Objetivo 1 >>
Organize numa lista JSON de strings, uma por linha e sem linhas em branco, os registos desde a linha que contém "Select the grey" até ao fim dos registos.

Excerto >>
Mário de Carvalho volta a surpreender-nos com o seu novo livro – Ronda das mil belas em frol – que se desenrola no universo das relações íntimas. Ousado, o livro rasga preconceitos e homenageia as mulheres na sua luta pela conquista da igualdade. Por Pedro Ferreira.

Escreveu um livro sobre sexo algo que não é comum na sua obra. Porque é que o fez agora?

Digamos que em muitos dos meus livros já há aflorações sobre o tema. Por isso, não é de todo uma novidade.

Mas não são tão evidentes. Pretendeu deixar os leitores estupefatos?

Em todos os meus livros utilizo o efeito surpresa.

Não acha antes que é uma enorme surpresa?

Não. Respondo da mesma maneira que o alpinista que subiu ao Evereste, ou seja, fê-lo porque ele está lá [o monte Evereste].

Pode ser mais objetivo?

Já andava a pensar em escrever um livro como este há algum tempo E tive também algumas solicitações.

Resultou de um pedido da sua editora?

De maneira nenhuma. A decisão foi da minha exclusiva responsabilidade.

Teve algumas hesitações antes de decidir escrevê-lo?

Não. Tive apenas cuidado na utilização da linguagem para não cair no mau gosto o que também não é novidade porque é um princípio que não dispenso quando estou a escrever independentemente do assunto que pretendo abordar.

Mas sentiu-se constrangido?

Tenho consciência que o sexo é um tema que facilmente se presta ao ridículo, a incompreensões e também à aplicação de certos estereótipos.

Mas esses factos não o fizeram recuar.

Estou preparado para eles. Posso até dizer que após a saída do livro já houve que me tivesse chamado idólatra tendo considerado que este livro dava um mote de fornicação. Isto foi escrito por um crítico, ou melhor alguém que se apresenta como tal e escreve aquilo pensando que é crítica.

Escrevendo sobre um tema que encerra alguma delicadeza presumo que já esperasse esse tipo de observações.

Registos apresentados >>
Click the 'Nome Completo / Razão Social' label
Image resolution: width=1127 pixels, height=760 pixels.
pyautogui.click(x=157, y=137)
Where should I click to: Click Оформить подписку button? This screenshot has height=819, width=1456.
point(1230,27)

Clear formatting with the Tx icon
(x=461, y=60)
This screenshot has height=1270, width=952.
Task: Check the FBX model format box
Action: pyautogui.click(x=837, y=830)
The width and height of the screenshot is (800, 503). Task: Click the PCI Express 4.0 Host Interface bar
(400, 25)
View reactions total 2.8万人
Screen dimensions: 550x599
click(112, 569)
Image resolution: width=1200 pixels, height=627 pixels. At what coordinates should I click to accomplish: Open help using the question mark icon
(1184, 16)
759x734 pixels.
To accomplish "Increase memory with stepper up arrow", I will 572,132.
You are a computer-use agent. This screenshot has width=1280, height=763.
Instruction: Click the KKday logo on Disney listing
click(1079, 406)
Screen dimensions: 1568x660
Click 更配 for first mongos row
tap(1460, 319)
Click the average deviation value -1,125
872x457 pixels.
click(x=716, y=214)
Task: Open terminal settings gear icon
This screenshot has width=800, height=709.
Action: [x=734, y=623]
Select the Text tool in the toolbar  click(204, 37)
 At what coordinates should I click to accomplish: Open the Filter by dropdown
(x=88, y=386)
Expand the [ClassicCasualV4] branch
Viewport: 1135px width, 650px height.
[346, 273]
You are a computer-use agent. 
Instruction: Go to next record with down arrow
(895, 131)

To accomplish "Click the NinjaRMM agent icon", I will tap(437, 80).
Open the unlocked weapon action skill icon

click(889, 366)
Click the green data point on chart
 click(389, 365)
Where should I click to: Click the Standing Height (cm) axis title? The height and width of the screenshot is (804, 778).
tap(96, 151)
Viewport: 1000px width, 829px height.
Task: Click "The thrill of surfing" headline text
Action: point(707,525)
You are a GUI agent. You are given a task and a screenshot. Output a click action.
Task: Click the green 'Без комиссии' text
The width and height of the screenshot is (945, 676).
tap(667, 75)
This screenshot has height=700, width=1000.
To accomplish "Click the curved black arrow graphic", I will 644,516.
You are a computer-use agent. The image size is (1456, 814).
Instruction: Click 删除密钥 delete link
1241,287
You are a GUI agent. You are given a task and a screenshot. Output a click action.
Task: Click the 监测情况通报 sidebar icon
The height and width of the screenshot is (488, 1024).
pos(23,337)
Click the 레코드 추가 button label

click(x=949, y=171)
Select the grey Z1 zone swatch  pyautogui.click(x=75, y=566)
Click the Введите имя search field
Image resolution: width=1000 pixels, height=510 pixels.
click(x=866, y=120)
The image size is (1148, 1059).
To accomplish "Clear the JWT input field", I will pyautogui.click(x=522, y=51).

Objetivo 2 >>
Escreva, sem alterações, a parte da entrevista que começa nas palavras "Mário de Carvalho" e acaba depois de "todo uma novidade.".

Resolução 1 >>
[
  "Select the grey Z1 zone swatch  pyautogui.click(x=75, y=566)",
  "Click the Введите имя search field",
  "Image resolution: width=1000 pixels, height=510 pixels.",
  "click(x=866, y=120)",
  "The image size is (1148, 1059).",
  "To accomplish \"Clear the JWT input field\", I will pyautogui.click(x=522, y=51)."
]

Resolução 2 >>
Mário de Carvalho volta a surpreender-nos com o seu novo livro – Ronda das mil belas em frol – que se desenrola no universo das relações íntimas. Ousado, o livro rasga preconceitos e homenageia as mulheres na sua luta pela conquista da igualdade. Por Pedro Ferreira.

Escreveu um livro sobre sexo algo que não é comum na sua obra. Porque é que o fez agora?

Digamos que em muitos dos meus livros já há aflorações sobre o tema. Por isso, não é de todo uma novidade.